*** Opening of GIVEN DATA ***

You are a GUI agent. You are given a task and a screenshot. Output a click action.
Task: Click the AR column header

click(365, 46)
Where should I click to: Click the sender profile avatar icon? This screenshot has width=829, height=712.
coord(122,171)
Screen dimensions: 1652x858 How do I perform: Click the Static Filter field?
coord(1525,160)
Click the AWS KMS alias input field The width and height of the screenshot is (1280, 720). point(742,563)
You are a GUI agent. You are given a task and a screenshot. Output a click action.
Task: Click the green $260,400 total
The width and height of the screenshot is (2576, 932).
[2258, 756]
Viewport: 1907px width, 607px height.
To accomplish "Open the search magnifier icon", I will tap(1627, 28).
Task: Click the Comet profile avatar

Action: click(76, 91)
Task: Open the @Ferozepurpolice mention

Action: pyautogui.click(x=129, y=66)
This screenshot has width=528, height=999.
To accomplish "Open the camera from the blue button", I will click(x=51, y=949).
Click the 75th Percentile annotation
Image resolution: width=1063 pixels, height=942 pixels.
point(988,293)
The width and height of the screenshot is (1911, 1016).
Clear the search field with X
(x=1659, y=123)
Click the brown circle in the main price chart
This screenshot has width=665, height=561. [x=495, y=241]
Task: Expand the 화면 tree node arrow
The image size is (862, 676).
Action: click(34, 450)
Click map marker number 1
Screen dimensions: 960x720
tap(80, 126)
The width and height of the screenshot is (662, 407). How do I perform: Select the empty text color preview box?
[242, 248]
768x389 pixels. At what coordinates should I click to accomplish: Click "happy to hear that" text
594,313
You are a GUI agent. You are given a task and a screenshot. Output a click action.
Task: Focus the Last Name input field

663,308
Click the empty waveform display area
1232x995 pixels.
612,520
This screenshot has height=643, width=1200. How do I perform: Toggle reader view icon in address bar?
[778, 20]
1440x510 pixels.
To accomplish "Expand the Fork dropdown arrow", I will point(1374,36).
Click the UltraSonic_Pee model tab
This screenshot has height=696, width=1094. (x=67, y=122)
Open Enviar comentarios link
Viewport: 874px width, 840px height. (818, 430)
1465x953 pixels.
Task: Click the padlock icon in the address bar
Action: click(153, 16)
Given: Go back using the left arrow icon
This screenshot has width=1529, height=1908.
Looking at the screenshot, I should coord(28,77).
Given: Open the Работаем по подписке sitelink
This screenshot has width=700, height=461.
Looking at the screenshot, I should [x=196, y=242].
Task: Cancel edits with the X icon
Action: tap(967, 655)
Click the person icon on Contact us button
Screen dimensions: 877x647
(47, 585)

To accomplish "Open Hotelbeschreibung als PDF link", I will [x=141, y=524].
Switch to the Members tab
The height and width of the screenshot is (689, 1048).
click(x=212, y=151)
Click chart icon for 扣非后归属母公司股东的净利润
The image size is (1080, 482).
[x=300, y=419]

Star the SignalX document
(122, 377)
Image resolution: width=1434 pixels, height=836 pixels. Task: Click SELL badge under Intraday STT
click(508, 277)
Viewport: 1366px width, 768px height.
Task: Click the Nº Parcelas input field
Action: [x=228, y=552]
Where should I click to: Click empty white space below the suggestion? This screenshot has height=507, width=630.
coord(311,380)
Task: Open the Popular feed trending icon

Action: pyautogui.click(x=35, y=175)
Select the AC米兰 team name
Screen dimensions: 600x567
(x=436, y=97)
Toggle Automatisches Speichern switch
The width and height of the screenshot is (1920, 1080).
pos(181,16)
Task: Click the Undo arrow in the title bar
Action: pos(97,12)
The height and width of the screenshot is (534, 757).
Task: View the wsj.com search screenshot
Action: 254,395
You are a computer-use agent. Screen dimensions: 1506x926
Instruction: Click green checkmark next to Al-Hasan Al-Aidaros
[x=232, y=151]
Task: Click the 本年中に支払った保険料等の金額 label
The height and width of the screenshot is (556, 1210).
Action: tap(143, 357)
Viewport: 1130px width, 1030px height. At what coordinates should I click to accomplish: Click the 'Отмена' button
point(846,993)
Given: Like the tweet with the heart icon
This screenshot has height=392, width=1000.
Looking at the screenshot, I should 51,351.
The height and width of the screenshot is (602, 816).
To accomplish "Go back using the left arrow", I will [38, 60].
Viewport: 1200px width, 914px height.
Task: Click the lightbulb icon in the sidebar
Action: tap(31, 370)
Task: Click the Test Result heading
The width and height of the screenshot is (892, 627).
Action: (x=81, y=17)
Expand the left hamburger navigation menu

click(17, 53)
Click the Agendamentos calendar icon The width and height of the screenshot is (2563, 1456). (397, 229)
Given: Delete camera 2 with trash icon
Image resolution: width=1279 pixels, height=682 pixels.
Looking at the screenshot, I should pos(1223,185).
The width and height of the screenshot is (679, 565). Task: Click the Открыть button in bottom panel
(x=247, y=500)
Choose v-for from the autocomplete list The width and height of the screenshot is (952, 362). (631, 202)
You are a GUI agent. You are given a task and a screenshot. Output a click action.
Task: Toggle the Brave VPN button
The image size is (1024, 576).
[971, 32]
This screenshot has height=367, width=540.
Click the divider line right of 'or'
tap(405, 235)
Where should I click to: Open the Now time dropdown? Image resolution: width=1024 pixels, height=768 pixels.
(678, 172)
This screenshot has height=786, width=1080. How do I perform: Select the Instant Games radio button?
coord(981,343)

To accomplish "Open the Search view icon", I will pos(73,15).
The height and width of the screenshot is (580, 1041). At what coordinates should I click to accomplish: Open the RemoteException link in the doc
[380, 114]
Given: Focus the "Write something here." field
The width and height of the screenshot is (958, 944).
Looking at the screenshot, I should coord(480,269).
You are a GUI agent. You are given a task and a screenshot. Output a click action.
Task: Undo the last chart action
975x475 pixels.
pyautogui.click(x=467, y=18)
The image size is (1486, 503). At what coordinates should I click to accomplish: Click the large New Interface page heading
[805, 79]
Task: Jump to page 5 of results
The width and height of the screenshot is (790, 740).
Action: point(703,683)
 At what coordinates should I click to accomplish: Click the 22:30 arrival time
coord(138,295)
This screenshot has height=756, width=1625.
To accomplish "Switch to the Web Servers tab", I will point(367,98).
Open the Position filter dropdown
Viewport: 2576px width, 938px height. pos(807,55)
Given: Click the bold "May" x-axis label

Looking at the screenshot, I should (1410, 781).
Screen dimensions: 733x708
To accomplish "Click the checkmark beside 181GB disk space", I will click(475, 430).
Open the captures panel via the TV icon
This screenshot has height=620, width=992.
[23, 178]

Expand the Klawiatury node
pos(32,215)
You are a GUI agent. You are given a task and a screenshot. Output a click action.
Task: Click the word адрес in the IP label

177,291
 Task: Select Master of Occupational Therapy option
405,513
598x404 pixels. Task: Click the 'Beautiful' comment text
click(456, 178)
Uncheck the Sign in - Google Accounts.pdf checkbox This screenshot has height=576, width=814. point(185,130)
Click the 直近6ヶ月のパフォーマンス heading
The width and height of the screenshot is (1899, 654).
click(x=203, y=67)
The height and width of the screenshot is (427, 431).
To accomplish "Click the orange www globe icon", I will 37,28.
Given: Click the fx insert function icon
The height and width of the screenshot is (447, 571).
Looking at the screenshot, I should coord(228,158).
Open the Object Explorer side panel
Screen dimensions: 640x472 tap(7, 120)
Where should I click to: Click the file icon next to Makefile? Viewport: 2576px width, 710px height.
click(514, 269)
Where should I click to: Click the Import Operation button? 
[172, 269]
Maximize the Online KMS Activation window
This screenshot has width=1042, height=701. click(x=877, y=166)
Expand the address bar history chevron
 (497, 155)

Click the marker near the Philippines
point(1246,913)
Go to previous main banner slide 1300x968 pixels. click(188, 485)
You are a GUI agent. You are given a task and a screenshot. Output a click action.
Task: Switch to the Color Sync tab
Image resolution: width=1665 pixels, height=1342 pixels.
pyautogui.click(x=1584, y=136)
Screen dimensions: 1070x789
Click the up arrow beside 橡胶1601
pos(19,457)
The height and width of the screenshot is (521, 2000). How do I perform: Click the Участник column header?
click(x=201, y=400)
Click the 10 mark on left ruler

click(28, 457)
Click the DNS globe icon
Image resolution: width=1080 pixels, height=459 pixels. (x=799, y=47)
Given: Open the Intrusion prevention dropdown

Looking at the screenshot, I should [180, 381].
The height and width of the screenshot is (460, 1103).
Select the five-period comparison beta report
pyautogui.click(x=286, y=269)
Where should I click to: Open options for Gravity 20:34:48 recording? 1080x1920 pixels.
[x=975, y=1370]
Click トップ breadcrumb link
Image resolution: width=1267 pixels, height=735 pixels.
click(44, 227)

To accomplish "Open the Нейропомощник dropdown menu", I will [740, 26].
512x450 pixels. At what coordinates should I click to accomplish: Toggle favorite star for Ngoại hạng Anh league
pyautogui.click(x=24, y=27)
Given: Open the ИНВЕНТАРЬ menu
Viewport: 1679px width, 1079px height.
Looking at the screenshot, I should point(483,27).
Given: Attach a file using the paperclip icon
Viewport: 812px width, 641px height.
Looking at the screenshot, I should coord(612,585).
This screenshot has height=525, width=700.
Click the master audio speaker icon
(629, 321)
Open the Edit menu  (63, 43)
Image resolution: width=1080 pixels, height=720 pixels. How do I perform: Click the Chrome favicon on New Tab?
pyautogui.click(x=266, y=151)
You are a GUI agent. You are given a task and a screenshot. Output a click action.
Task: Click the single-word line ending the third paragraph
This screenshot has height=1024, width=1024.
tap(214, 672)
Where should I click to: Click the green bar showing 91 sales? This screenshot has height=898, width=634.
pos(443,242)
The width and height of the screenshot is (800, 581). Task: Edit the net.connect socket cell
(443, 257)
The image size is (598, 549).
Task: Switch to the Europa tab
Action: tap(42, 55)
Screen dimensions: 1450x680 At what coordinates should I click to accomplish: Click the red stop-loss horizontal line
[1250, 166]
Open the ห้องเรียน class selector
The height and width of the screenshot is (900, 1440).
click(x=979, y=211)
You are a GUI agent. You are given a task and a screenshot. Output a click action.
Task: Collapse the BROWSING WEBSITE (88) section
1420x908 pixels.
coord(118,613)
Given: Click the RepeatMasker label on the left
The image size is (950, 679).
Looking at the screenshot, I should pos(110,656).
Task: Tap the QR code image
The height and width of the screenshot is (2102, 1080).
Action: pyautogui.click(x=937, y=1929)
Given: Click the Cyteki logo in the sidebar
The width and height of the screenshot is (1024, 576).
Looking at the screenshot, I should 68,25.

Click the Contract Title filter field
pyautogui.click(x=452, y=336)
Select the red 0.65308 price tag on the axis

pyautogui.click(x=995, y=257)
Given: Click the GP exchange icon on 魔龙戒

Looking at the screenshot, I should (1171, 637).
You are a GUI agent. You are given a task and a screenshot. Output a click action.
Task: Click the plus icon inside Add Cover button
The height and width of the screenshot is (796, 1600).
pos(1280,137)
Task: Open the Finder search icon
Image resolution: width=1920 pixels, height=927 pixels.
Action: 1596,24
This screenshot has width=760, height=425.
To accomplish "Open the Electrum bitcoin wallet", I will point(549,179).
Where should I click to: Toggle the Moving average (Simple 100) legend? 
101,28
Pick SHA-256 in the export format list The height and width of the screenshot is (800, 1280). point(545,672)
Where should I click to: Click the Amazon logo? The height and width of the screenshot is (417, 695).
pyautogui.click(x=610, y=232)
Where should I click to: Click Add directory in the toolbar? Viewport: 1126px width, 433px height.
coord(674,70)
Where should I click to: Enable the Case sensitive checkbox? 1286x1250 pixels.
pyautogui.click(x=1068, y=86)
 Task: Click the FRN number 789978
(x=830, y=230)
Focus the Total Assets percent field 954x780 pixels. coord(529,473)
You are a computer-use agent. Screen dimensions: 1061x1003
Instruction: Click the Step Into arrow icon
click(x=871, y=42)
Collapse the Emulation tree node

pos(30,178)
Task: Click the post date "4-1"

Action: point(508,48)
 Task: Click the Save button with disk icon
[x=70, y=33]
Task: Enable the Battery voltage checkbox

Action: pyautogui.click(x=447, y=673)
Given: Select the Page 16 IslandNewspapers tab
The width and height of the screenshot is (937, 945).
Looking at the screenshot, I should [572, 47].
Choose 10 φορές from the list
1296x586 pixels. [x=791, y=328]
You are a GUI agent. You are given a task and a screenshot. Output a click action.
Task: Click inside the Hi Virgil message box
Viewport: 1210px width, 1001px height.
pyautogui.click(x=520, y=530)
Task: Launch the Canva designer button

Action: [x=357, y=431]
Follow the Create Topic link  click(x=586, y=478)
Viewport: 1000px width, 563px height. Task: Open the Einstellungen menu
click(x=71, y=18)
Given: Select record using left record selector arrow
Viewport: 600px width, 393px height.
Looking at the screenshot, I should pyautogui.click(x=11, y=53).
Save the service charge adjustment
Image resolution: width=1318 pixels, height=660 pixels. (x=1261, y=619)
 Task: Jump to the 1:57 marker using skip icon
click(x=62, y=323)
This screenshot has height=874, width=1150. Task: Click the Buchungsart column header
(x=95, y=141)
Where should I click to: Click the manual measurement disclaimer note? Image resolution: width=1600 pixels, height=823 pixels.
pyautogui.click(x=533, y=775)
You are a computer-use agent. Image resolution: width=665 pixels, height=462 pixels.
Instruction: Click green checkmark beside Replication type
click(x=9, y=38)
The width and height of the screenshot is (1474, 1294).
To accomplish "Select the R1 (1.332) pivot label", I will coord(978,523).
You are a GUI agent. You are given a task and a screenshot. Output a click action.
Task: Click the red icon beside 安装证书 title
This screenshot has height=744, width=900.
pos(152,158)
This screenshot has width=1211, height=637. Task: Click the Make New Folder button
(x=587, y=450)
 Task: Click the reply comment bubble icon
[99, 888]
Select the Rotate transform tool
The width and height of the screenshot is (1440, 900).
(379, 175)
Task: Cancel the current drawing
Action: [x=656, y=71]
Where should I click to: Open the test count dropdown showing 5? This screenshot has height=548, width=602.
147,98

*** Close of GIVEN DATA ***

TASK GOAL. Answer with one number, namely how many lines in the records contain the string "inside".

RESULT OF THIS EXERCISE. 2